Would you give up your passwords for a job?

June 20th, 2009

A friend alerted me to this story out of Bozeman, Montana: Town Requires Job Seekers to Reveal Social Media Passwords.

As part of the background check process the town officials require their job applicants to list any websites, email and social media sites they are members of, including MySpace and Facebook and give their passwords. Their reasoning appears to be that because they have people applying for jobs with police, fire and various other things that it’s important to see the integrity of these people and that would be a way to do it.

Although to give out passwords is a violation of personal safety and in some cases site policy (as in the case of Facebook).

When I see this article though it reminds me of the case a few years ago where a police officer in Lexington, Kentucky was fired over the content of his MySpace page. There have been other similar cases involving other police officers, school teachers and public officials.

I’m also reminded of the fact that my husband, who is a police officer, made it a point to not create a MySpace page, or a Facebook profile. His online presence is very minimal. Any of his social activity occurs in the non-virtual plane, because he considers his job and social status more important than having an online profile. He often tells me that the internet should just be for looking up movie times and reading news, and if he ever wants to play a game he just uses his XBox or the Wii.

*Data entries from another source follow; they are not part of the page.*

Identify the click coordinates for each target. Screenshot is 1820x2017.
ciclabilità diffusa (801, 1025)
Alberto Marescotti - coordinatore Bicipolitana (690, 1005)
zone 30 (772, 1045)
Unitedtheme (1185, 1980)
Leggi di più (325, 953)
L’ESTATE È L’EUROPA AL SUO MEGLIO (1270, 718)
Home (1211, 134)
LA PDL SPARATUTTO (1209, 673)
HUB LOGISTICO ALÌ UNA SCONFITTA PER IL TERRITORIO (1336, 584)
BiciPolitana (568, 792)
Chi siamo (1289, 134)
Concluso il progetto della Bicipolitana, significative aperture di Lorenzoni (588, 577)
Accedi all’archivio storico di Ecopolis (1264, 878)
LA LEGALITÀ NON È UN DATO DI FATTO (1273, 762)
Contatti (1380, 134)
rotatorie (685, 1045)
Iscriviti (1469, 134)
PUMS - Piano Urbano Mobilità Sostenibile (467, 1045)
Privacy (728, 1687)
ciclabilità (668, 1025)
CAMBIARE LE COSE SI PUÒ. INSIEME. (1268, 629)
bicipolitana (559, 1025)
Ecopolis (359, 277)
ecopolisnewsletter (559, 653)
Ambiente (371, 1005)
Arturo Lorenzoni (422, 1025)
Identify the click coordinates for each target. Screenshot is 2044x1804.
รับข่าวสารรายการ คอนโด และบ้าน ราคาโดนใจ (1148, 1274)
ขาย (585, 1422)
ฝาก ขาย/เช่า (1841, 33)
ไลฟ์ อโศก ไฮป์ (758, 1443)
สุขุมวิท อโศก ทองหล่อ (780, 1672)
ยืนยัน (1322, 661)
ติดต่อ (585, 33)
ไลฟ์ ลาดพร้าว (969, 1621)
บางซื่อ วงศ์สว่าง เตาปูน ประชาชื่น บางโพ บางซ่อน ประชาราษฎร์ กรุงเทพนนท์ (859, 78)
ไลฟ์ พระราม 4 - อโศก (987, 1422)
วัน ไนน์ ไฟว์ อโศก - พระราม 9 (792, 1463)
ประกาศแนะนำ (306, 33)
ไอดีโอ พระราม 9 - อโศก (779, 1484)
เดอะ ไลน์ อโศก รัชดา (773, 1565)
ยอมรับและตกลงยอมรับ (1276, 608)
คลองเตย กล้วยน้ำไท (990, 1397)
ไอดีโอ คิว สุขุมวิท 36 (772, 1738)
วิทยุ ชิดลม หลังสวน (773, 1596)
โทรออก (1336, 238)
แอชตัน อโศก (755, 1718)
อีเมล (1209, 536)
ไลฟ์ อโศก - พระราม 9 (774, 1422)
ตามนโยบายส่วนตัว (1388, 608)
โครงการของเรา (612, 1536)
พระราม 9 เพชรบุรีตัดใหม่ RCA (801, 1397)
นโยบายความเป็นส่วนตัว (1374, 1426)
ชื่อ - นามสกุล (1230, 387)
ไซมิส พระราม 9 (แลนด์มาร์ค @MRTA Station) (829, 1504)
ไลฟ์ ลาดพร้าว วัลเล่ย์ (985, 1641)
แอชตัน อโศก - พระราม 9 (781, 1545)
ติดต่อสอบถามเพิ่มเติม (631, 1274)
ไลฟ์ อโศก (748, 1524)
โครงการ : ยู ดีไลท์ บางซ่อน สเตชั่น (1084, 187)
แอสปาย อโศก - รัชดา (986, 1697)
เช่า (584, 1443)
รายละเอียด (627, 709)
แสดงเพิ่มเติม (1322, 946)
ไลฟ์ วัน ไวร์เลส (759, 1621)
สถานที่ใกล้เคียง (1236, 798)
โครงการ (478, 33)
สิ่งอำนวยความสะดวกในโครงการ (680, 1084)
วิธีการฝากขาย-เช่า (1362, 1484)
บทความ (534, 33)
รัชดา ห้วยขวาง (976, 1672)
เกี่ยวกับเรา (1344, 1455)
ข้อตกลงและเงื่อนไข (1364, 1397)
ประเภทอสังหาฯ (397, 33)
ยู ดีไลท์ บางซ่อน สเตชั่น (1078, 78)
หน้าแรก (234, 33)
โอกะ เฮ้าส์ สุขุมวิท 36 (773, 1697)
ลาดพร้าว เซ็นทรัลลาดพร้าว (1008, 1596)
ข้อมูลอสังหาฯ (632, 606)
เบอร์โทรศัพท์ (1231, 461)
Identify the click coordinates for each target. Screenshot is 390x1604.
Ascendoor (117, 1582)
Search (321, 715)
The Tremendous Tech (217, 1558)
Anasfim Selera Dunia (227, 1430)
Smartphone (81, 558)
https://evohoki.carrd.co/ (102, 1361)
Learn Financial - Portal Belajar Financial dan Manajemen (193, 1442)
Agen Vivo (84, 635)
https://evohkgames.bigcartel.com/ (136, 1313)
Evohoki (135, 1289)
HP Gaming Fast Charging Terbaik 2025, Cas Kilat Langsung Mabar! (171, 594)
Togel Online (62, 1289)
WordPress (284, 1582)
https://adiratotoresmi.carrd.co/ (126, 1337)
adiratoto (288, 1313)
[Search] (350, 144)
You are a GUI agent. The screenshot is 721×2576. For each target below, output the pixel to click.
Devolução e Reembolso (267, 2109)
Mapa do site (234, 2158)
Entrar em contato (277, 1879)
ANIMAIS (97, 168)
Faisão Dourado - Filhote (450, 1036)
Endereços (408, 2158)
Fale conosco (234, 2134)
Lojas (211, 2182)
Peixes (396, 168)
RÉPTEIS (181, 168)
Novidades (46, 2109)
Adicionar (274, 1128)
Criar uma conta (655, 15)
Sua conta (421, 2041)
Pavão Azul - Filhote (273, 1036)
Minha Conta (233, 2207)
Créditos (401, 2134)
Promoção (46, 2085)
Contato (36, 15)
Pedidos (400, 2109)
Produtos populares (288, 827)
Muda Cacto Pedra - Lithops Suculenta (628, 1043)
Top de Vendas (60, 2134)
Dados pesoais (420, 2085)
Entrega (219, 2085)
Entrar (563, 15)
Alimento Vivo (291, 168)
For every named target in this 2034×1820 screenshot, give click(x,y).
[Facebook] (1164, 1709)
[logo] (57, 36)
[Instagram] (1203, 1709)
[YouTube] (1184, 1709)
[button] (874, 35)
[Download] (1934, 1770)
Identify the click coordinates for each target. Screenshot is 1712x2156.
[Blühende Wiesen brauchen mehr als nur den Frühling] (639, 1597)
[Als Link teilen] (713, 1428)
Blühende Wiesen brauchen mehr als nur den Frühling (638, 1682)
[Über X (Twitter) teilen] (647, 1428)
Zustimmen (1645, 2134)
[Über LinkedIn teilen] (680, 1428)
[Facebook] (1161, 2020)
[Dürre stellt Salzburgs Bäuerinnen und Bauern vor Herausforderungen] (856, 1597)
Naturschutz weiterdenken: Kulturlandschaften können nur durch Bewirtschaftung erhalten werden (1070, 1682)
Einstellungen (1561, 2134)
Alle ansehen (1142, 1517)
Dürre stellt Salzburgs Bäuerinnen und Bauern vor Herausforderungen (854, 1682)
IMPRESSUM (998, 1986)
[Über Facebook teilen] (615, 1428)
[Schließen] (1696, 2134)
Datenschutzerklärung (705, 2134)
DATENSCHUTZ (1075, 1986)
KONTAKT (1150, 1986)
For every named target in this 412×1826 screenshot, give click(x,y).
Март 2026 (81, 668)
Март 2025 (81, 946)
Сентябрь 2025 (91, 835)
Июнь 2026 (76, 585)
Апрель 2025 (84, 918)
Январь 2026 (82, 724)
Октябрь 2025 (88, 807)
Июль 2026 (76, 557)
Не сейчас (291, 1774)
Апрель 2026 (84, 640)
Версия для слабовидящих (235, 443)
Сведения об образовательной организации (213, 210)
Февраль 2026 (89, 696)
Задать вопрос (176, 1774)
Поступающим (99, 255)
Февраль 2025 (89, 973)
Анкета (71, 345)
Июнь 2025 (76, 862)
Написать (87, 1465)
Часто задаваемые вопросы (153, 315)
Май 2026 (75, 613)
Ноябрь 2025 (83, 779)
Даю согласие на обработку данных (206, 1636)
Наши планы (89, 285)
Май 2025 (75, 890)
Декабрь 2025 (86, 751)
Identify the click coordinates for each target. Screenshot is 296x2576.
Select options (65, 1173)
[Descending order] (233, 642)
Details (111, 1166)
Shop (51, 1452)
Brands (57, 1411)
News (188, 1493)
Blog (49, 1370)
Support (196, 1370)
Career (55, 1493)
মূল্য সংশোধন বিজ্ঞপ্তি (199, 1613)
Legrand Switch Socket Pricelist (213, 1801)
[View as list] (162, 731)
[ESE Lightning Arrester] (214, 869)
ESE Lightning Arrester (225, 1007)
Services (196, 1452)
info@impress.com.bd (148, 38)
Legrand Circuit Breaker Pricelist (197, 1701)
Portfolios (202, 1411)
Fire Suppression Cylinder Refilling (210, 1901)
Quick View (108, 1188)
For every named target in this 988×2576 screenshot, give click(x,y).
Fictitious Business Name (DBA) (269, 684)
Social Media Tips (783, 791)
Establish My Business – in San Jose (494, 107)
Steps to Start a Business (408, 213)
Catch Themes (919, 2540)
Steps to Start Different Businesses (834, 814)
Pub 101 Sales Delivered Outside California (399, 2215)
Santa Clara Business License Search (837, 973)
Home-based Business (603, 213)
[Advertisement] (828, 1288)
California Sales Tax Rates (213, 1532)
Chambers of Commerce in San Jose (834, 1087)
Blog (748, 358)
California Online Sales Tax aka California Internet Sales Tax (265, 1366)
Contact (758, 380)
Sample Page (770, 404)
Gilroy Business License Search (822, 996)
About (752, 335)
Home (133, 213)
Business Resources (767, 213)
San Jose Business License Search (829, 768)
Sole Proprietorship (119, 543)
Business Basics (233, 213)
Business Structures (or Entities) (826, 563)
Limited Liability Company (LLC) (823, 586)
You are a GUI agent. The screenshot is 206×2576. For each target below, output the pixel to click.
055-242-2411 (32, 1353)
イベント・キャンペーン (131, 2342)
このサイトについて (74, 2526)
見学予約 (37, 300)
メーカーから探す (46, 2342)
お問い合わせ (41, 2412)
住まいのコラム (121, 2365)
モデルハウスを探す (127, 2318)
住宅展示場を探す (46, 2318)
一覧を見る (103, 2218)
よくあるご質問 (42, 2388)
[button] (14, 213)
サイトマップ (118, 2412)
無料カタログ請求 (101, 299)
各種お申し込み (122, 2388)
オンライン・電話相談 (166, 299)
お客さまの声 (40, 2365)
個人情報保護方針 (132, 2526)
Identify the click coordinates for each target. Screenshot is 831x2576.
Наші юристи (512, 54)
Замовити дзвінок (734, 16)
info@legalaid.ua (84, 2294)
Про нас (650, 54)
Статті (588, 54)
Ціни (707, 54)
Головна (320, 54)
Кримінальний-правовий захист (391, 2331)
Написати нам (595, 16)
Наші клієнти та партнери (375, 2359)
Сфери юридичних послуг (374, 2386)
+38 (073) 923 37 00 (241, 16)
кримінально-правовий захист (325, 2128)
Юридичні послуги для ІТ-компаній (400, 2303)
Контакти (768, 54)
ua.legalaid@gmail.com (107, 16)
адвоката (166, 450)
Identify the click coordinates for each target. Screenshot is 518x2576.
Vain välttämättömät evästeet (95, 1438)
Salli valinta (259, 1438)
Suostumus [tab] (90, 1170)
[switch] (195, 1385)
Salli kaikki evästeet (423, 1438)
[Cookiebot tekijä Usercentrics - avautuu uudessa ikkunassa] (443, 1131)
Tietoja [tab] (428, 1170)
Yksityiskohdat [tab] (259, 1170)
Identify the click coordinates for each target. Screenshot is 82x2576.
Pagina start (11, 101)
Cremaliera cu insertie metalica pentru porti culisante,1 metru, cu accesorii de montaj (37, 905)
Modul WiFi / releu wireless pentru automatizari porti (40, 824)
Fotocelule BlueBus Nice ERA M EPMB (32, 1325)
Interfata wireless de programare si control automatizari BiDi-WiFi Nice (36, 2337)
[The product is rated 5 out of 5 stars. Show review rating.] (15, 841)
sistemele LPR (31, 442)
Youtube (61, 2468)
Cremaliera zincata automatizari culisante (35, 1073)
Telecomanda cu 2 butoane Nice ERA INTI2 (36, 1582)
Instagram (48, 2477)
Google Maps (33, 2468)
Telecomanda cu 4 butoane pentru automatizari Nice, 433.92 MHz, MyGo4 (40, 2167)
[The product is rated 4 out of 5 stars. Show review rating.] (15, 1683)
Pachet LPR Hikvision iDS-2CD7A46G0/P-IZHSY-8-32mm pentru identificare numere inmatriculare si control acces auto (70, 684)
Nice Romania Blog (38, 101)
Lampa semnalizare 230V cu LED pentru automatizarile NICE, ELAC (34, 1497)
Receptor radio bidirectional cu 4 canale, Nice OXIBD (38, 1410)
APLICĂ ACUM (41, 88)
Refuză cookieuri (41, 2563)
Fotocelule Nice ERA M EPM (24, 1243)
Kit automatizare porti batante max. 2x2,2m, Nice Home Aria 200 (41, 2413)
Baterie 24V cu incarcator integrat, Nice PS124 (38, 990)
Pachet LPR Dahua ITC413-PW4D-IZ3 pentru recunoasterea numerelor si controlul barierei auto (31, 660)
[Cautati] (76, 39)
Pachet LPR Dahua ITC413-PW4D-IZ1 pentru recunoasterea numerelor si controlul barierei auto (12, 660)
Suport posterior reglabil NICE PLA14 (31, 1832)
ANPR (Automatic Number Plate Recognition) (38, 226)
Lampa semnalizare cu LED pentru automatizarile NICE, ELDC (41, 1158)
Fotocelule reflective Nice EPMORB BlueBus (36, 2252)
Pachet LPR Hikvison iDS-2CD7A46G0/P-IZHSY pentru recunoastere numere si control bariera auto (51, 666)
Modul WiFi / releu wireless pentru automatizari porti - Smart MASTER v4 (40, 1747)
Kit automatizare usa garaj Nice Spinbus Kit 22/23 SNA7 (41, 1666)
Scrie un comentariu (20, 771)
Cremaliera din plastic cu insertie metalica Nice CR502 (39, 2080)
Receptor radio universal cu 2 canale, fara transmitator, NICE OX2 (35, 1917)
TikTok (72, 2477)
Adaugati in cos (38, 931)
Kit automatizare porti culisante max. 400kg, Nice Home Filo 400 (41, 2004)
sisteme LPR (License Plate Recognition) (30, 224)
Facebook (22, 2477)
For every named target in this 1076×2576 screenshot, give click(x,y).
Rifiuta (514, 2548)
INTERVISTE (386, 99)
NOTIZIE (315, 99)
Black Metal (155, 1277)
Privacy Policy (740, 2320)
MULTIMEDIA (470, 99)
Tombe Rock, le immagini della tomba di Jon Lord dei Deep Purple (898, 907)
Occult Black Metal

When he first explained this to me I was confused. I’m very active online, while I no longer really update MySpace I do have Facebook. I have livejournal. I have dreamwidth. I’m on MyBlogLog and yahoo. I have IM and skype (though I don’t use it very much). Though I do not give out a lot of personal information online and I keep hubbie very anonymous, at his request, I am still pretty “out there”. It’s another example of how opposite we are. Except that I’m careful what I put up on the sites. It’s not anything and everything. It’s just things that are either fluff or updates for relatives on how the munchkin is doing or things that are going on with our household.

I could understand a job wanting to know how many of these sites a person participated in because it might be an indicator of how much time they would spend at the job trying to use the internet for personal things which should be kept outside the workspace, but asking for passwords is a clear violation of privacy, and I hope that the legal recourse sides against the town in this.